CBS Corp. CEO Leslie Moonves said again that the broadcaster will eventually get advertisers to pay for commercials that are viewed as long as a month after they originally air.
CBS Chief Les Moonves Still Wants to Charge for Ads a Month Later
Marketers now typically pay for commercial viewing over three days, a standard known as C3, and broadcasters are trying expand that to C7. But earlier this year Mr. Moonves went far beyond that to pitch C30.
He pressed that case on Tuesday at the annual UBS Global Media and Communications Conference.
"When 85% of advertising at the network is not time sensitive, what's the difference if you watch it in five or six days from now versus three days from now?" Mr. Moonves said. "I think eventually it will be even greater than C7."
Some ad categories, like movies, need their commercials to be viewed live or close to it, Mr. Moonves allowed. But that's not the case for packaged goods, for example.
"We will get paid from people who watch our shows 22 days from now," Mr. Moonves said. "We might not get paid as much, but if you are advertising Kraft Macaroni & Cheese, what the heck is the difference if you watch it tonight live or 21 days from now?"
CBS has already struck some C7 deals and expects more in next summer's upfront market for ad time in the following TV season.
Support from Fox?
Chase Carey, 21 Century Fox's chief operating officer and president, made a similar argument in an earlier talk at the UBS conference.
"C7 isn't a magic line," Mr. Carey said, noting viewers are still watching on the eighth day. "We need to have monetization systems that reflect the reality of how people watch content."

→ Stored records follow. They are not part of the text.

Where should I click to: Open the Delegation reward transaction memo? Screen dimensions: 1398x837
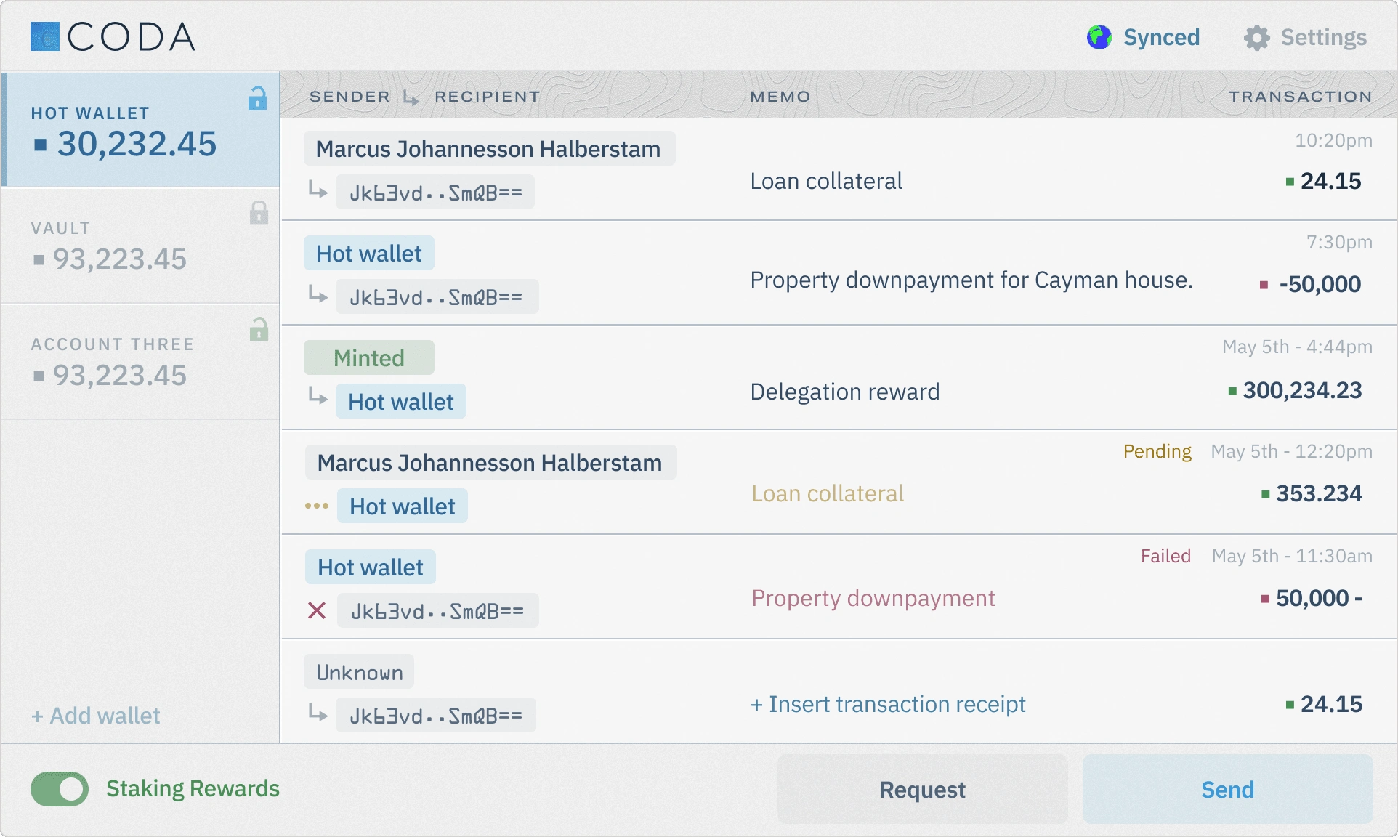tap(844, 392)
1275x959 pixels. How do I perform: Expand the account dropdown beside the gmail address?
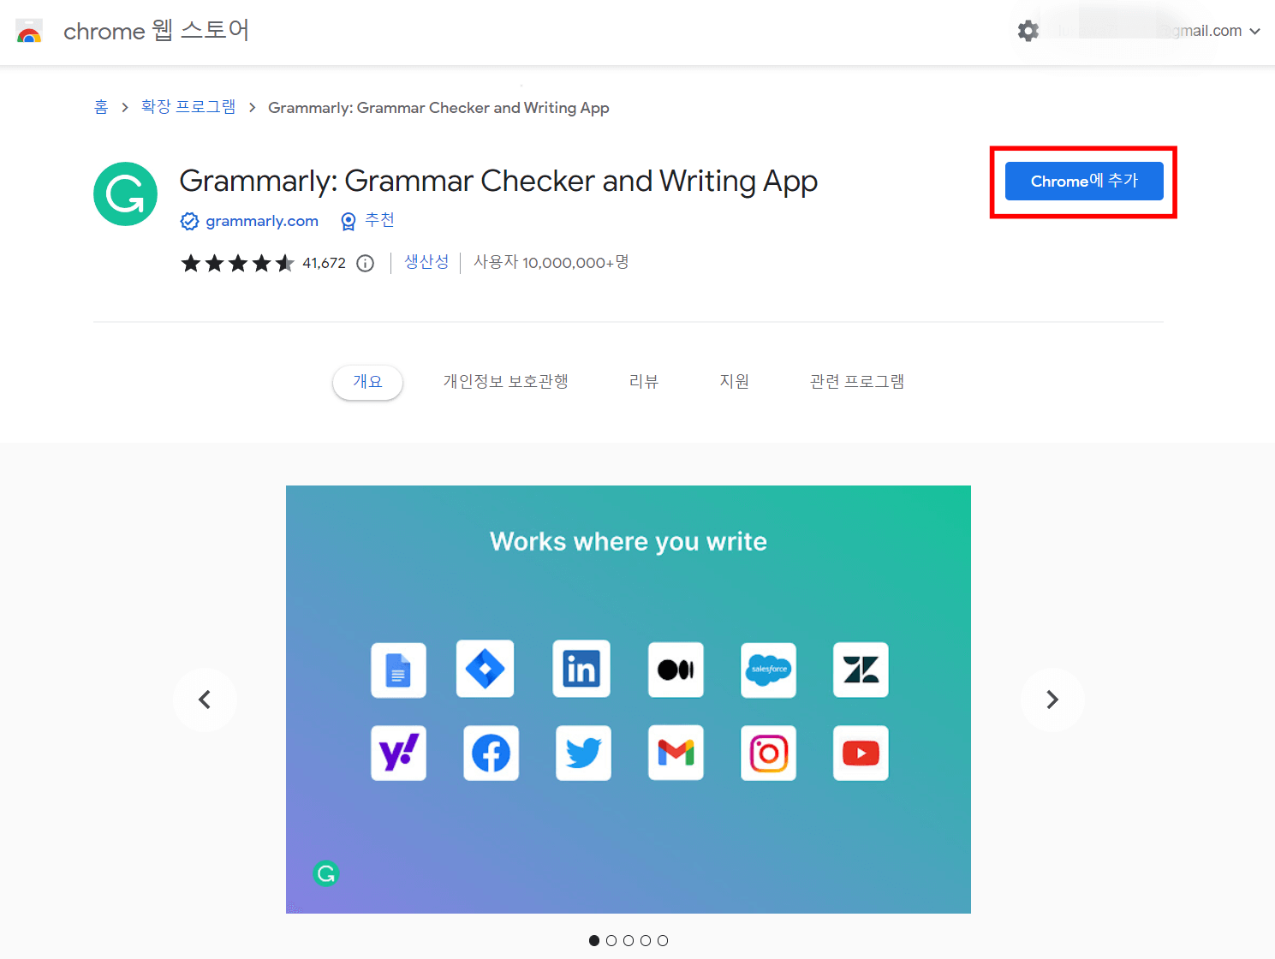coord(1256,31)
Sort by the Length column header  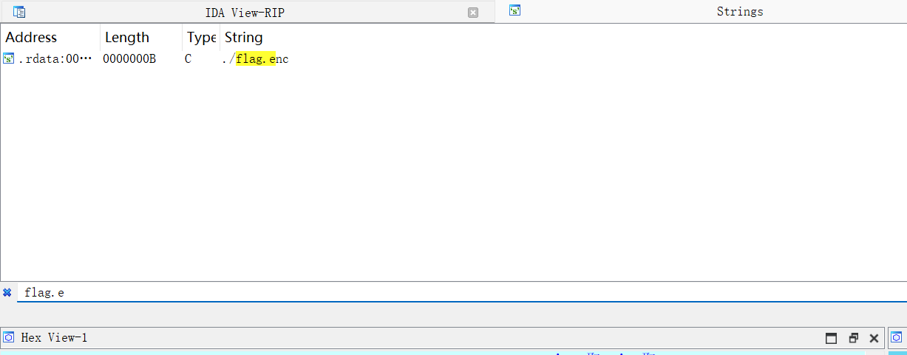(127, 38)
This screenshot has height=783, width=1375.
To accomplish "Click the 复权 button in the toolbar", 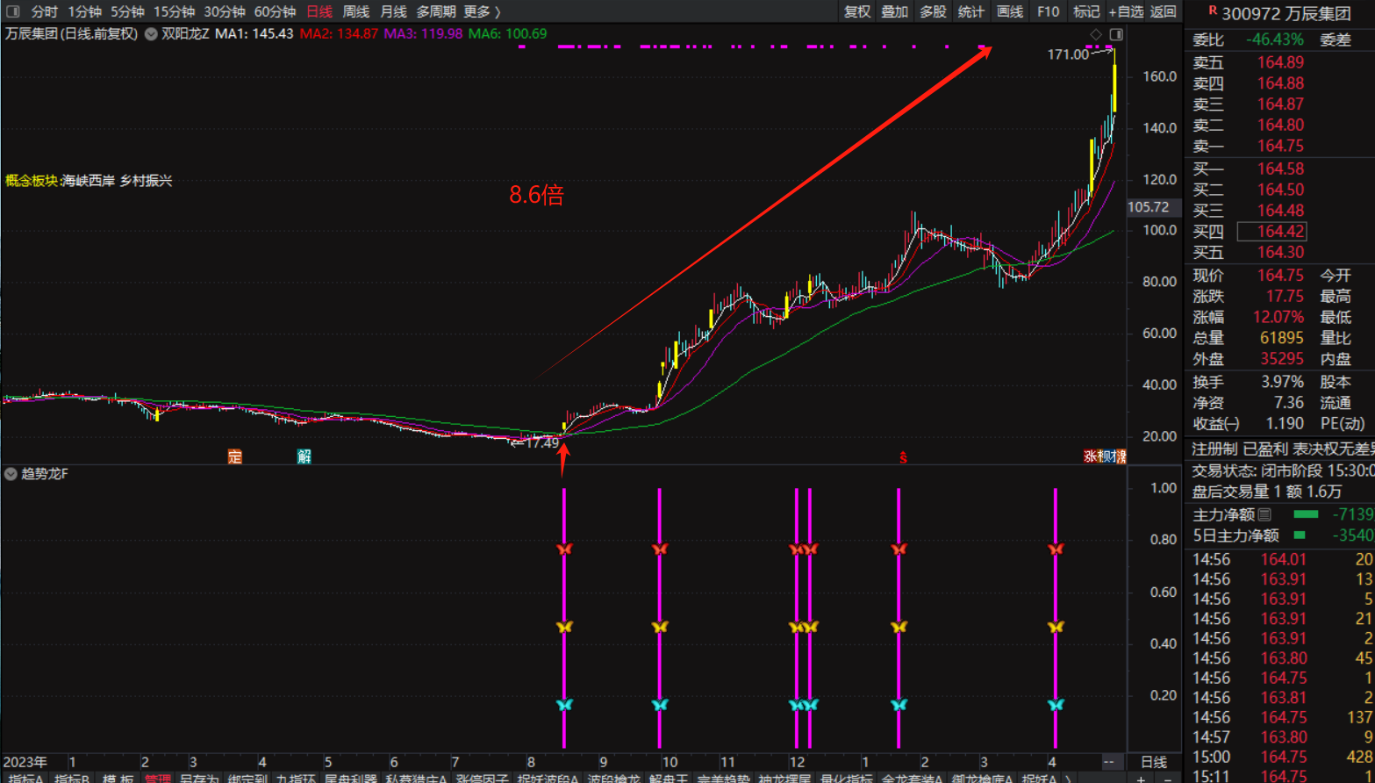I will pyautogui.click(x=856, y=11).
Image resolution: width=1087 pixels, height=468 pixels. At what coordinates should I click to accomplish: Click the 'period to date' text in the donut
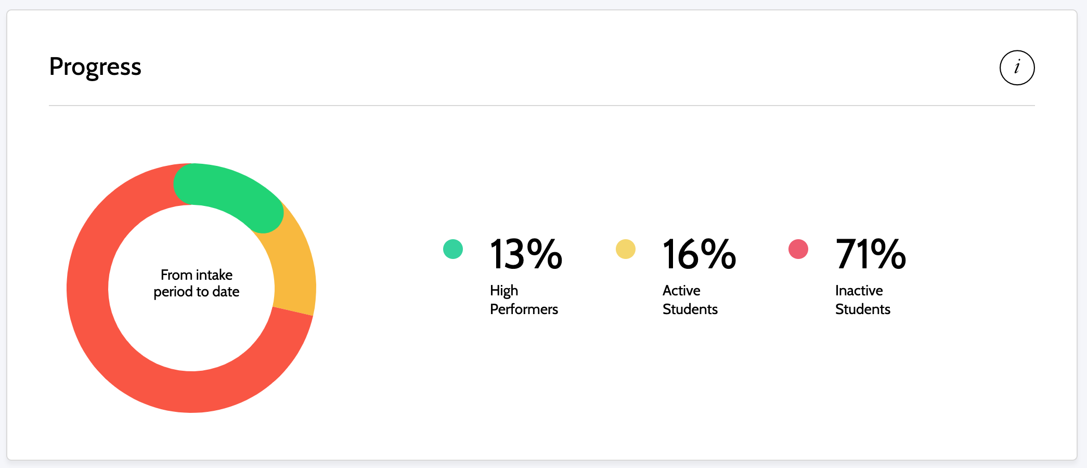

While several media executives speaking at the UBS conference, including Mr. Carey and Time Warner's CEO Jeff Bewkes, noted that sales in the open market for approaching ad time has slowed down over the past month, Mr. Moonves said the so-called scatter market was "fine."
Many of the conference's discussions with media leaders touched on the prospect of so-called virtual pay-TV operators, which will sell access to TV programming over the internet instead of coaxial cables or satellite signals. Mr. Moonves said he doesn't know whether any such platform will arrive in 2014 but that CBS is open to any service that wants to pay it for its content.
The ability to put content on multiple outlets like streaming video platforms and video-on-demand has helped TV networks' business, Mr. Moonves said. The economics will get even better once Nielsen widely measures eyeballs across all screens, he said.
Mr. Moonves said on-demand and DVR usage is giving CBS additional viewers, with playback coming outside the prime-time window.